One of the longest-running controversies in the legal malpractice cases is whether the owner of a legal malpractice claim may assign it to another party. Once it was black letter law that a legal malpractice claim could not be assigned. In recent years courts have relaxed the rule on the ground that all sorts of other legal claims can be assigned so a legal malpractice claim should be no different.
However, in this case, Nevada held that the assignment was improper and barred the legal malpractice claim.
In this case, an entity, Tower Homes, LLC filed a bankruptcy petition. Among the creditors were prospective condominium purchasers who had paid earnest money to Tower. The bankruptcy court, acting on the recommendation of the Trustee, allowed the creditors to bring the legal malpractice claim against the former attorneys for Tower Homes. The bankruptcy trustee was motivated by the lack of available funds for the trustee to hire a lawyer and prosecute the claim
The court reasoned that the claim was not being pursued by the Trustee for the benefit of the entire estate, but that the claim had essentially been assigned to the creditors of Tower Homes. The court viewed the bankruptcy court order as an assignment. The court did not discuss whether or not there were other creditors.
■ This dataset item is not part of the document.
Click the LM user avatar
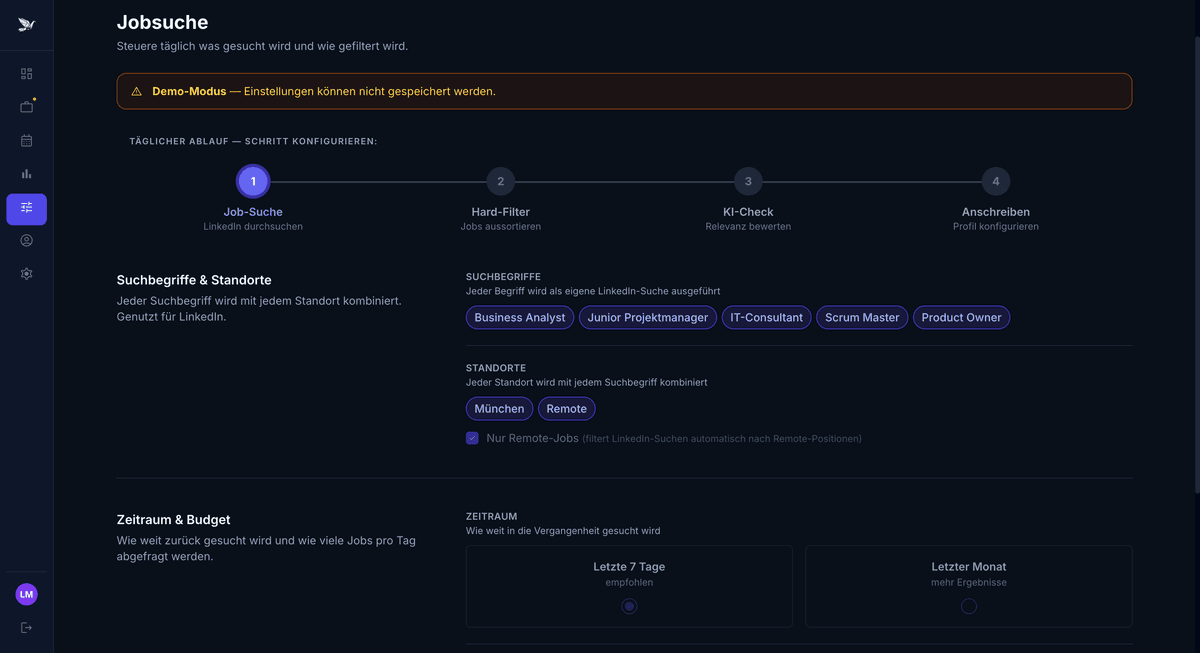1200x653 pixels. click(x=26, y=594)
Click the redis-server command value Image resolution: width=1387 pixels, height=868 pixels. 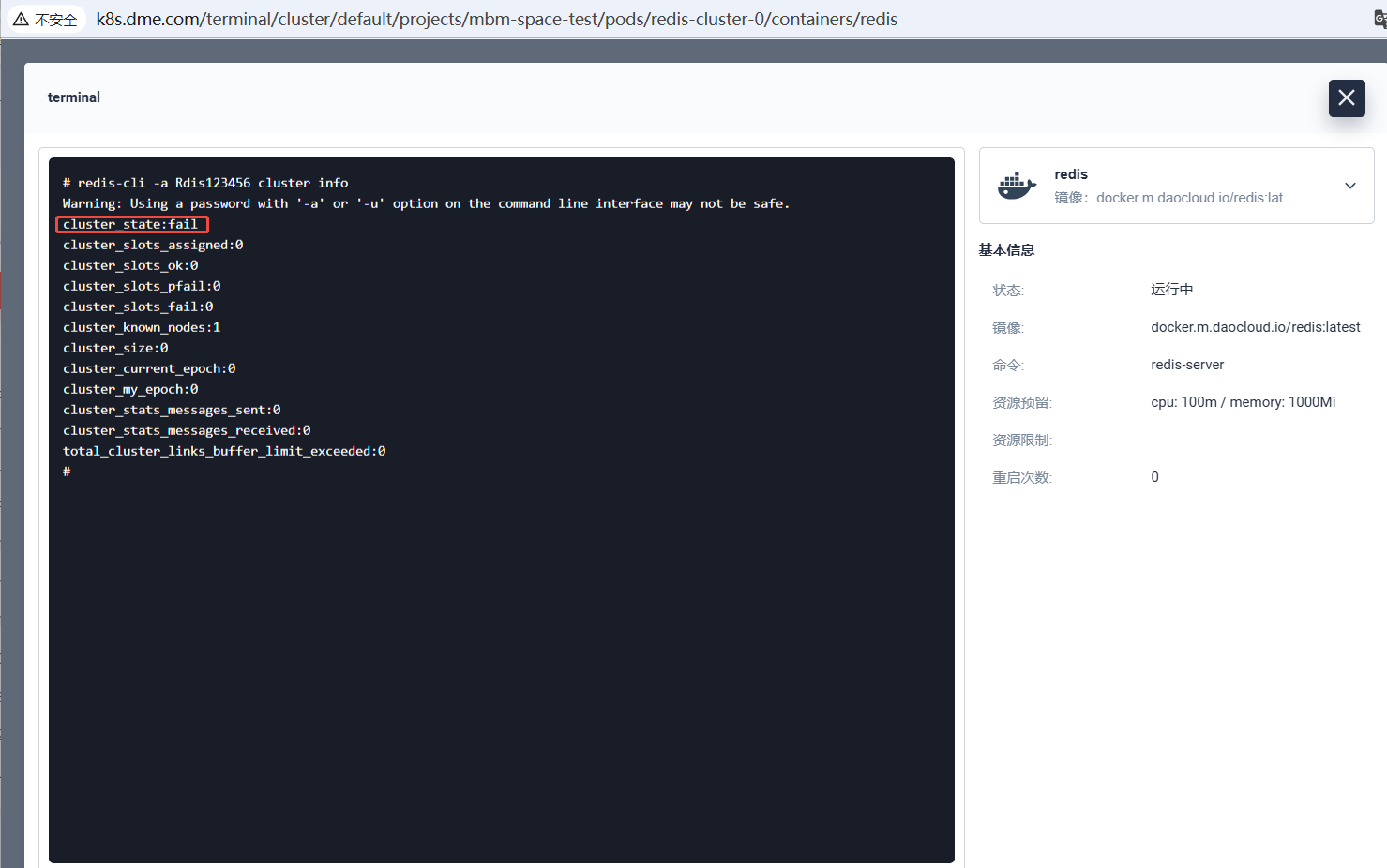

The creditors argued that they were only assigned the proceeds of the claim, not the entire claim, but the court disagreed. It found that they had control over the prosecution of the claim. The court reasoned that allowing an assignment was improper because it would imperil the attorney-client privilege.
As the court in Goodley stated, “[i]t is the unique quality of legal services, the personal nature of the attorney’s duty to the client and the confidentiality of the attorney-client relationship that invoke public policy considerations in our conclusion that malpractice claims should not be subject to assignment.” 133 Cal. Rptr. at 87. Allowing such assignments would “embarrass the attorney-client relationship and imperil the sanctity of the highly confidential and fiduciary relationship existing between attorney and client.” Id. Here, issues regarding the personal nature of the attorney-client privilege are implicated. Also, a number of confidentiality problems arise if the purchasers are allowed to bring this claim. For example, the record reflects that plaintiff’s counsel attempted to discover confidential files regarding Heaton’s representation of Tower Homes. Because the bankruptcy court’s order demonstrates that the purchasers are actually pursuing the claim, any disclosure potentially breaches Heaton’s duty of confidentiality to Tower Homes. Additionally, Tower Homes can no longer control what confidential information is released, because it cannot decide whether to dismiss the claim in order to avoid disclosure of confidential information. In Nevada, the duty of confidentiality does not extend “to a communication relevant to an issue of breach of duty by the lawyer to his or her client.” NRS 49.115(3).
In my opinion, the reasoning in support of this decision is rather weak because the Trustee had the right to waive the attorney-client privilege on behalf of the corporation. In sum, this opinion strikes me as unduly formalistic. In the world of legal malpractice, lawyers often win cases they should lose based on formalistic arguments like these.